Hippuric acid and 3‐(3‐hydroxyphenyl) propionic acid inhibit murine osteoclastogenesis through RANKL‐RANK independent pathway

Nutritional factors influence bone development. Previous studies demonstrated that bone mass significantly increased with suppressed bone resorption in early life of rats fed with AIN‐93G semi‐purified diets supplemented with 10% whole blueberry (BB) powder for 2 weeks. However, the effects of increased phenolic acids in animal serum due to this diet on bone and bone resorption were unclear. This in vitro and in ex vivo study examined the effects of phenolic hippuric acid (HA) and 3‐(3‐hydroxyphenyl) propionic acid (3‐3‐PPA) on osteoclastic cell differentiation and bone resorption.
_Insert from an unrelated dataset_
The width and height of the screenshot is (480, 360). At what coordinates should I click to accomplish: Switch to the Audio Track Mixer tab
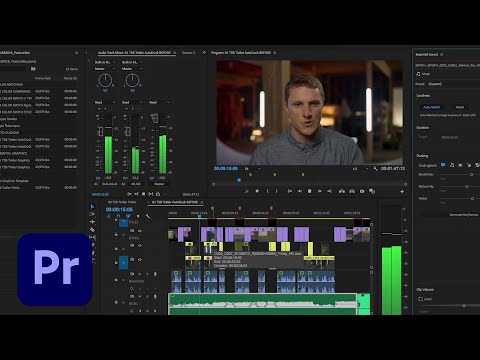point(134,53)
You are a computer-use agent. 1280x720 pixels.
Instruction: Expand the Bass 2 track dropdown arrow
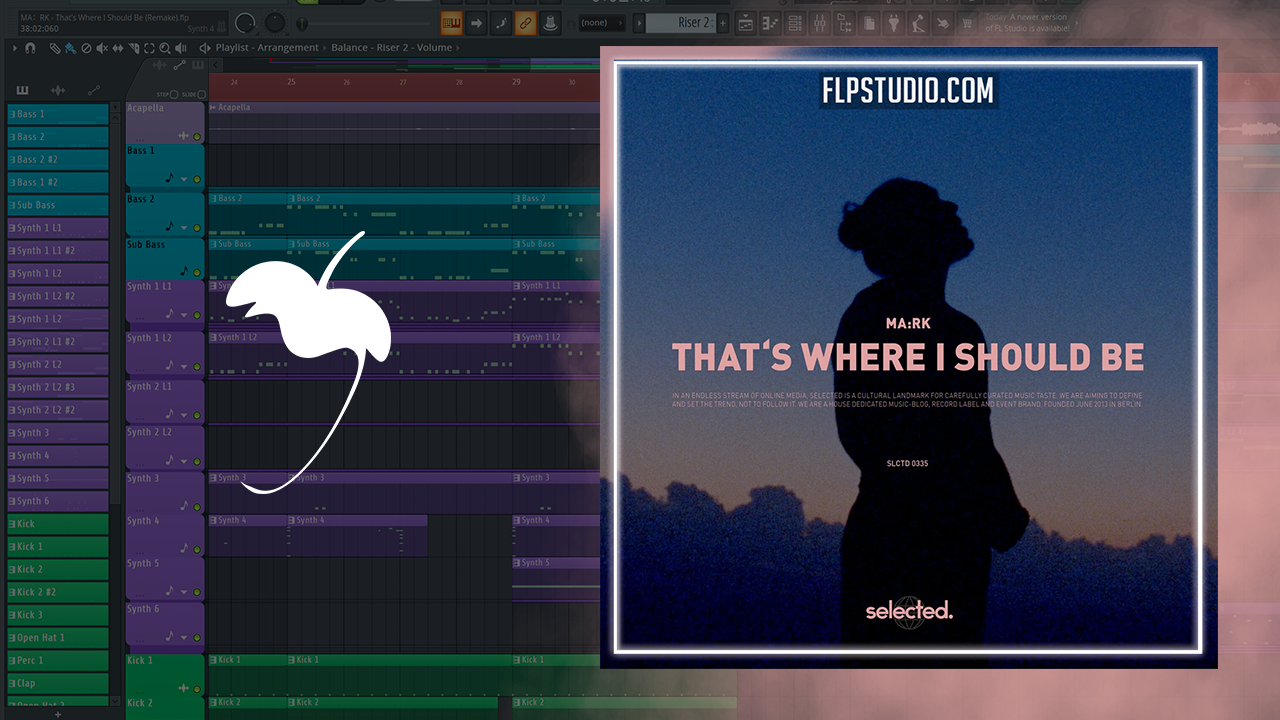pos(184,227)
We cultured murine osteoclast (macrophage) cell line, RAW 264.7 cells, and hematopoietic osteoclast progenitor cells (isolated from 4‐week‐old C57BL6/J mice) with 50 ng/ml of receptor activator of nuclear factor κ‐Β ligand (RANKL). Morphologic studies showed decreased osteoclast number with treatment of 2.5% mouse serum from BB diet–fed animals compared with those treated with serum from standard casein diet–fed mice in both RAW 264.7 cell and primary cell cultures. HA and 3‐3‐PPA, but not 3–4‐PPA, had dose‐dependent suppressive effects on osteoclastogenesis and osteoclast resorptive activity in Corning osteo‐assay plates. Signaling pathway analysis showed that after pretreatment with HA or 3‐3‐PPA, RANKL‐stimulated increase of osteoclastogenic markers, such as nuclear factor of activated T‐cells, cytoplasmic 1 and matrix metallopeptidase 9 gene/protein expression were blunted. Inhibitory effects of HA and 3‐3‐PPA on osteoclastogenesis utilized RANKL/RANK independent mediators. The study revealed that HA and 3‐3‐PPA significantly inhibited osteoclastogenesis and bone osteoclastic resorptive activity.